++++ ИСХОДНЫЕ ЗАПИСИ ++++

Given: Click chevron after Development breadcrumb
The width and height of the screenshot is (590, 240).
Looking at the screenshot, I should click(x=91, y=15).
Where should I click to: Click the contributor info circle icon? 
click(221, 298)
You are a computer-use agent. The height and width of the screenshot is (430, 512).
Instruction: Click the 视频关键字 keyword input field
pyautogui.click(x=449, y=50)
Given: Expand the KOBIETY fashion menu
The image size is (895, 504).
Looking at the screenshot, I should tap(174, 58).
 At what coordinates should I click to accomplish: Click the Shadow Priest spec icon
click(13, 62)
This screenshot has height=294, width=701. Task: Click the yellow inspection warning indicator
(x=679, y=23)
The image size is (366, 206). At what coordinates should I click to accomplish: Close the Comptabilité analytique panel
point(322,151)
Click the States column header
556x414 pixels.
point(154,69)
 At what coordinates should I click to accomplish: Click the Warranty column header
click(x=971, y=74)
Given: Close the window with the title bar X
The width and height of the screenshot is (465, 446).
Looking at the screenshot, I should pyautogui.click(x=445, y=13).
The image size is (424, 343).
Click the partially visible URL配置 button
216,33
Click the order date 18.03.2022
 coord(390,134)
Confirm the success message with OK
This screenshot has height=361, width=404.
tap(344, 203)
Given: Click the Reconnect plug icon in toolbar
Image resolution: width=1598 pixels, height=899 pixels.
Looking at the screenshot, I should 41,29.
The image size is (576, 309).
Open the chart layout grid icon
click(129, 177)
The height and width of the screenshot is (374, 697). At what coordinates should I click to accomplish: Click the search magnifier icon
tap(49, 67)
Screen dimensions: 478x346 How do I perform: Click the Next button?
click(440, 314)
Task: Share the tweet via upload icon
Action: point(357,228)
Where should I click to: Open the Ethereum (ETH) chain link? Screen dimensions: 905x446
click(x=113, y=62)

++++

* _ПИСЬМЕННОЕ ЗАДАНИЕ_: Оформите все приведенные выше записи в виде списка строк в формате JSON, где каждой строке записей соответствует отдельный элемент списка. Пустые строки в список не включайте.

* _РЕШЕНИЕ ЗАДАЧИ_:
[
  "Given: Click chevron after Development breadcrumb",
  "The width and height of the screenshot is (590, 240).",
  "Looking at the screenshot, I should click(x=91, y=15).",
  "Where should I click to: Click the contributor info circle icon? ",
  "click(221, 298)",
  "You are a computer-use agent. The height and width of the screenshot is (430, 512).",
  "Instruction: Click the 视频关键字 keyword input field",
  "pyautogui.click(x=449, y=50)",
  "Given: Expand the KOBIETY fashion menu",
  "The image size is (895, 504).",
  "Looking at the screenshot, I should tap(174, 58).",
  " At what coordinates should I click to accomplish: Click the Shadow Priest spec icon",
  "click(13, 62)",
  "This screenshot has height=294, width=701. Task: Click the yellow inspection warning indicator",
  "(x=679, y=23)",
  "The image size is (366, 206). At what coordinates should I click to accomplish: Close the Comptabilité analytique panel",
  "point(322,151)",
  "Click the States column header",
  "556x414 pixels.",
  "point(154,69)",
  " At what coordinates should I click to accomplish: Click the Warranty column header",
  "click(x=971, y=74)",
  "Given: Close the window with the title bar X",
  "The width and height of the screenshot is (465, 446).",
  "Looking at the screenshot, I should pyautogui.click(x=445, y=13).",
  "The image size is (424, 343).",
  "Click the partially visible URL配置 button",
  "216,33",
  "Click the order date 18.03.2022",
  " coord(390,134)",
  "Confirm the success message with OK",
  "This screenshot has height=361, width=404.",
  "tap(344, 203)",
  "Given: Click the Reconnect plug icon in toolbar",
  "Image resolution: width=1598 pixels, height=899 pixels.",
  "Looking at the screenshot, I should 41,29.",
  "The image size is (576, 309).",
  "Open the chart layout grid icon",
  "click(129, 177)",
  "The height and width of the screenshot is (374, 697). At what coordinates should I click to accomplish: Click the search magnifier icon",
  "tap(49, 67)",
  "Screen dimensions: 478x346 How do I perform: Click the Next button?",
  "click(440, 314)",
  "Task: Share the tweet via upload icon",
  "Action: point(357,228)",
  "Where should I click to: Open the Ethereum (ETH) chain link? Screen dimensions: 905x446",
  "click(x=113, y=62)"
]